Nayeon eonnie yang memang saat itu sedang bersamaku hanya bisa menatapku bingung dengan handphone yang masih ia simpan di telinganya. Aku yang melihat hal itupun langsung menatap Nayeon eonnie dengan tatapan bingungku dan berucap 'ada apa?' tanpa bersuara. Setelah ia menyelesaikan panggilan itu barulah aku mengetahui hal yang membuat pikiran positifku seharian ini tiba-tiba runtuh.

"Apa Jennie enggak bilang apa-apa sama kamu?" tanya Nayeon eonnie dengan kini posisi duduknya sudah menghadap ke arahku.

Aku menggeleng pelan dengan dada yang sangat sesak, "Enggak ada," jawabku singkat dengan kepala yang tertunduk ke bawah.

Nayeon eonnie mengusap wajahnya dengan kasar lalu menghembuskan napasnya dengan berat, "Kemarin-kemarin Jennie enggak ada nunjukin hal-hal yang mencurigakan? Atau apapun itu yang sekiranya beda dari dia biasanya?" tanya lagi Nayeon eonnie dengan begitu gelisah.

"Beberapa hari ini kayanya ada yang lagi ganggu pikiran dia..." Aku menjeda perkataanku, lalu menatap Nayeon eonnie dengan sesuatu yang sudah mengalir bebas di wajahku.

"...Tapi, bodohnya, aku enggak sekalipun tanya dia kenapa? Apa yang bikin dia kaya gitu? A-aku malah berlaga kayak orang tolol yang hanya berusaha menenangkan dia tanpa tau apapun!"

Malam ini, aku hanya bisa menangis semalaman hingga pagi menyapa dengan begitu cerahnya. Aku hanya bisa menangis dengan pesan yang tak pernah lupa kukirimkan padanya, barangkali suatu saat nanti handphonenya kembali menyala dan ia membaca pesan-pesan yang kukirimkan.

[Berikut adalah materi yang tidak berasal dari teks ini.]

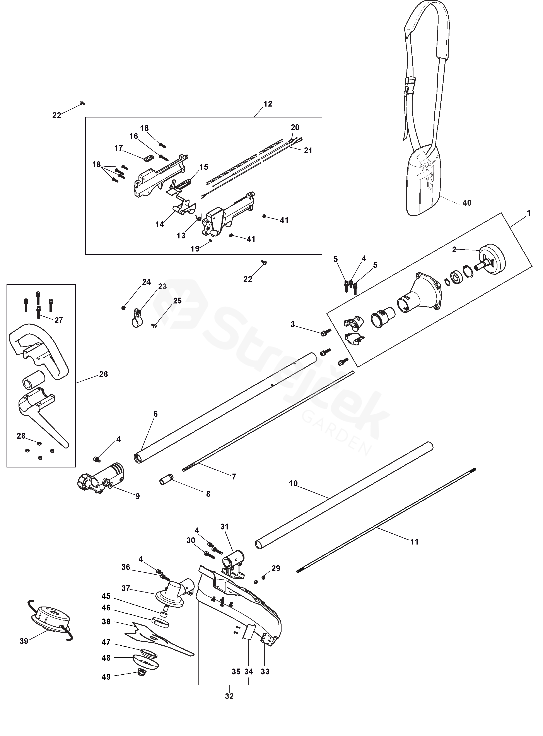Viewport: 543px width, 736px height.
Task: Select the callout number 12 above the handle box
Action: coord(268,104)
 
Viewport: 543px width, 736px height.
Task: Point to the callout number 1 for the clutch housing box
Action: coord(529,213)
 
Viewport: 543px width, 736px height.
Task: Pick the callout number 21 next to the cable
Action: coord(308,150)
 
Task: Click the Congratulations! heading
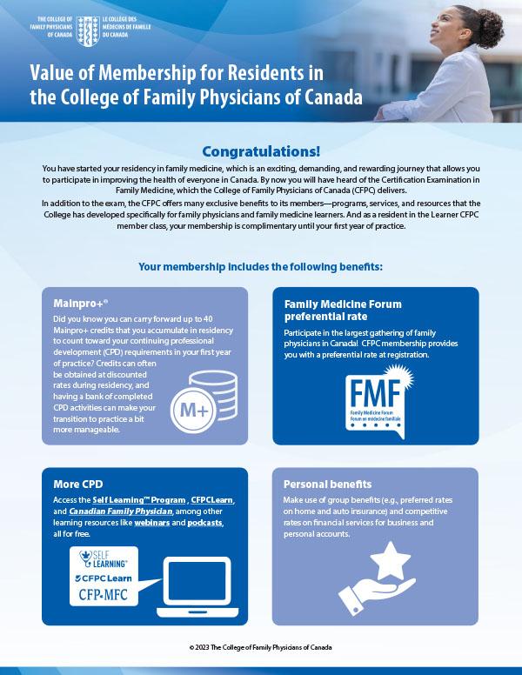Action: pyautogui.click(x=260, y=150)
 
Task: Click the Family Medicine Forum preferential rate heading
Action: pyautogui.click(x=343, y=311)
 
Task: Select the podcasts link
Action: pyautogui.click(x=206, y=524)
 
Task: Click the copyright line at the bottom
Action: pyautogui.click(x=260, y=648)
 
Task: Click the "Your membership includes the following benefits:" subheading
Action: pyautogui.click(x=260, y=264)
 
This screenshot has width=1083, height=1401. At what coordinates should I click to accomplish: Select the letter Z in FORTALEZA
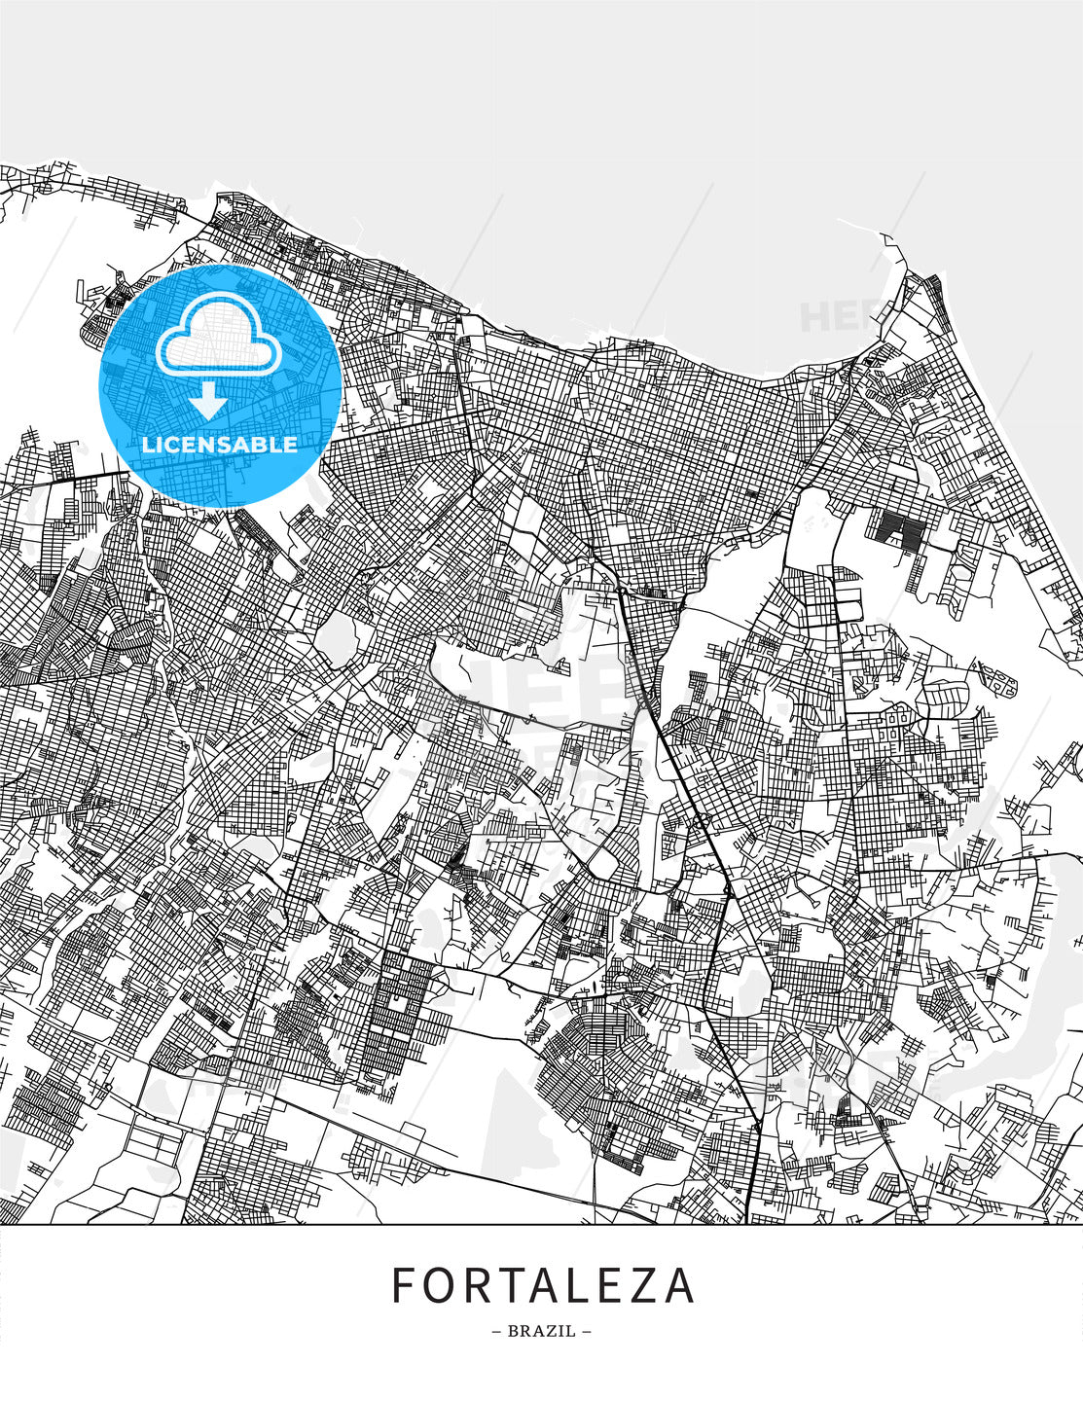click(x=642, y=1285)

Satu hal yang sangat menamparku, bahwa aku belum cukup mengenalnya lebih jauh dan lebih dalam. Itu kenyataan yang begitu menyakitkan untuk kuakui.

"Kamu ini ke mana sih?"

"Kenapa?"

"Ada apa?"

Pertanyaan itu terus berputar dengan raungan dan teriakan diiringi dengan isak tangisku. Malam itu rasanya hatiku begitu hancur, untuk pertama kalinya aku begitu takut akan kehilangan seseorang.

Siang ini, Momo eonnie menghampiriku. Ia membawakan beberapa camilan dan menyimpannya di atas nakas. Momo eonnie duduk sampingku yang memang sedari malam duduk di tepi tempat tidur. Ia memeluk tubuhku dan mengusap punggung dan kepalaku dengan lembut tanpa berucap apapun, aku membalas pelukan itu dan langsung membenamkan wajahku di bahu dengan air mata yang semakin deras mengalir.